Luan Ricardo, um dos bolsistas do projeto de extensão Cine Vila Rica, empenhado pela Ufop, conta que os filmes comerciais são os que mais atraem público. Confinados a somente um cinema, os moradores de Ouro Preto e região aguardam ansiosamente as mostras que selecionam filmes da cultura popular, aclamados pelo Oscar e com atores e atrizes famosos. O espaço atual, no Anexo do Museu da Inconfidência, possui apenas 100 lugares e, para atender ao grande público das produções populares, o cinema costuma fazer sessões consecutivas, que não eram necessárias no antigo Cine Vila Rica, que comportava 400 pessoas. Segundo estimativas do próprio estabelecimento, o cinema vai receber 43 mil pessoas, até o final do ano, em 2019.

Cartazes Cine Vila Rica

Os cartazes de filmes antigos enfeitam o Anexo do Museu da Inconfidência. 
Foto: Camila Branco

Localizado na Rua Antônio Pereira, o Anexo do Museu possui um auditório onde hoje funciona o Cine Vila Rica. A sala na qual os filmes são projetados não possui as características que determinam a estrutura de um cinema, como o declínio do chão, que facilita a visão dos que sentam nas poltronas de trás, a acústica, nem a tela de cinema; os filmes são projetados na parede do auditório. Por isso, o atual cinema improvisado deve ser uma situação temporária que seja resolvida o mais rápido possível, pois a primeira experiência do cinema de muitas crianças e adultos tem sido ambientada em um auditório e não em um cinema. Dessa forma, a revitalização do antigo Cine Vila Rica visa, também, o conforto de seus espectadores e representa a resiliência do cinema e da cultura.

Incentivo à cultura

O Cine Vila Rica é abrigo de diversos projetos culturais, importantes em nível local e nacional, além de ser, em si mesmo, extremamente significativo. Sendo palco do Festival CineOP há 14 edições, trazendo turistas de todo o país para a região dos Inconfidentes. Não somente, há dois anos, Ouro Preto é uma das seis cidades mineiras que abrigam o Festival Varilux de Cinema Francês, que homenageia as produções cinematográficas francesas. E é no Cine Vila Rica que Ouro Preto encontra abrigo para os grandes filmes franceses.

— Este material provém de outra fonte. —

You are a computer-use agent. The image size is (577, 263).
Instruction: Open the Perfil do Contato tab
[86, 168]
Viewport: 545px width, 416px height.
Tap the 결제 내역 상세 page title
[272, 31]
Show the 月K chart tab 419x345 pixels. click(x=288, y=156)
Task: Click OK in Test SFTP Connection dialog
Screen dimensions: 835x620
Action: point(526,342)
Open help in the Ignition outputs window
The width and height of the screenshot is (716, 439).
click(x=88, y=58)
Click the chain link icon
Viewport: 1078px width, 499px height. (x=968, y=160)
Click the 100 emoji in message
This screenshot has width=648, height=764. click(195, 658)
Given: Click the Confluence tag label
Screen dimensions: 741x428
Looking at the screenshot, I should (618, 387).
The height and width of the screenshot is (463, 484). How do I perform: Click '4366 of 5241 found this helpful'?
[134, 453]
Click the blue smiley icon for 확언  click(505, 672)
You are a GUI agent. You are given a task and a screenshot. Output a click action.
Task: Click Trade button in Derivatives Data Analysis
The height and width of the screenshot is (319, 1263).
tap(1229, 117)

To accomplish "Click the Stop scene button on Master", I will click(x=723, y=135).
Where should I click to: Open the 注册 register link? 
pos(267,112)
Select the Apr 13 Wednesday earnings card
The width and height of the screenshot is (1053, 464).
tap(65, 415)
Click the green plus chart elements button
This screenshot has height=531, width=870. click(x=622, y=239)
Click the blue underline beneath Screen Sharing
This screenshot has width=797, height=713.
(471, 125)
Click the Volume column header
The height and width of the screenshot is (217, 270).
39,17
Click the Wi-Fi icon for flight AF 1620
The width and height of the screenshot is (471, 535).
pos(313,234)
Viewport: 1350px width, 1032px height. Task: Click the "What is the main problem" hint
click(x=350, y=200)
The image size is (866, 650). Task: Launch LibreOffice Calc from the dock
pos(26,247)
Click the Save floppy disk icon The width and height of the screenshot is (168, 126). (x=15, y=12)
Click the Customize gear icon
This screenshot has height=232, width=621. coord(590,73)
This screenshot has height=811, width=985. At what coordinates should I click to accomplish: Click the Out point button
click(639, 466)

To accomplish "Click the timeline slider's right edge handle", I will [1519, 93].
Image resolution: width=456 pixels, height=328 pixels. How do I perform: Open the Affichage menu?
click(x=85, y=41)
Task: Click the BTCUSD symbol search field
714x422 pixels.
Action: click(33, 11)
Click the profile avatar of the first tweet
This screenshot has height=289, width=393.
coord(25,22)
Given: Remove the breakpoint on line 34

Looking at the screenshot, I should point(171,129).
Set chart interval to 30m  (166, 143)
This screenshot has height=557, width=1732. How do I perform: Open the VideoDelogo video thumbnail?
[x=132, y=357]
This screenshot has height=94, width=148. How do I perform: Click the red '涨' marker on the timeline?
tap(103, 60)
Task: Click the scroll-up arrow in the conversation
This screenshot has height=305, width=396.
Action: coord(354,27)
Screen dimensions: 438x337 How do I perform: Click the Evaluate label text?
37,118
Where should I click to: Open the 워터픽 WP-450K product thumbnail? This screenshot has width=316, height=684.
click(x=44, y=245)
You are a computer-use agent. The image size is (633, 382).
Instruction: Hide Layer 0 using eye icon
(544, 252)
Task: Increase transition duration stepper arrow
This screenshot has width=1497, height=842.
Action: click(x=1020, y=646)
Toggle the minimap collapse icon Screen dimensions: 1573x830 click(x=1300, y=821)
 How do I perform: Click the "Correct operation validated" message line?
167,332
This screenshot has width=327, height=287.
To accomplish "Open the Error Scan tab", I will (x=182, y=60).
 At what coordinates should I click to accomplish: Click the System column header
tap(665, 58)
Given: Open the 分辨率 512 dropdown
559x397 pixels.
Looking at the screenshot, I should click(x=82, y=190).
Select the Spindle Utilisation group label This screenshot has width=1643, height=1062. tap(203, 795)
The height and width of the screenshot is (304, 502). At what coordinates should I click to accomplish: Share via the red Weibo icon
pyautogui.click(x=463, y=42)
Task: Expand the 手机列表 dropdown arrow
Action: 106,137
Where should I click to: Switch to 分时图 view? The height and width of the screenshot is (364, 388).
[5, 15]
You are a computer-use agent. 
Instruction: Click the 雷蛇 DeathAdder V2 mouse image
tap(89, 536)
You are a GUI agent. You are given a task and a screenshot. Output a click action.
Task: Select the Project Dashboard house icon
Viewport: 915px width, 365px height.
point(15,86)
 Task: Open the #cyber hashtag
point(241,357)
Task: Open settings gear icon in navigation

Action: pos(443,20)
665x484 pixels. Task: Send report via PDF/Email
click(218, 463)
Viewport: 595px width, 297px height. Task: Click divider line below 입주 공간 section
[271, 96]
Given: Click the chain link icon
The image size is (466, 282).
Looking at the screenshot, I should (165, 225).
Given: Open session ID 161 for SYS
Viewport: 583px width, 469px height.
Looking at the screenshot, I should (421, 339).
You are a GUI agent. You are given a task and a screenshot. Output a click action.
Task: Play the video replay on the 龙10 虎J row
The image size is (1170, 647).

Festival Cine OP 14 edição

Em nível local, o cinema é responsável por transmitir algumas películas e documentários de produtores de escala menor, como a veiculação dos curta-metragens produzidos pelos alunos de Jornalismo da UFOP. O Cine Vila Rica também é espaço de socialização, como lembra a recepcionista Luciana Patrícia Barbosa, um local no qual os filmes não são somente produções audiovisuais para entretenimento. No cinema, especialmente no Vila Rica, as discussões após a exibição do filme são encorajadas em sessões comentadas.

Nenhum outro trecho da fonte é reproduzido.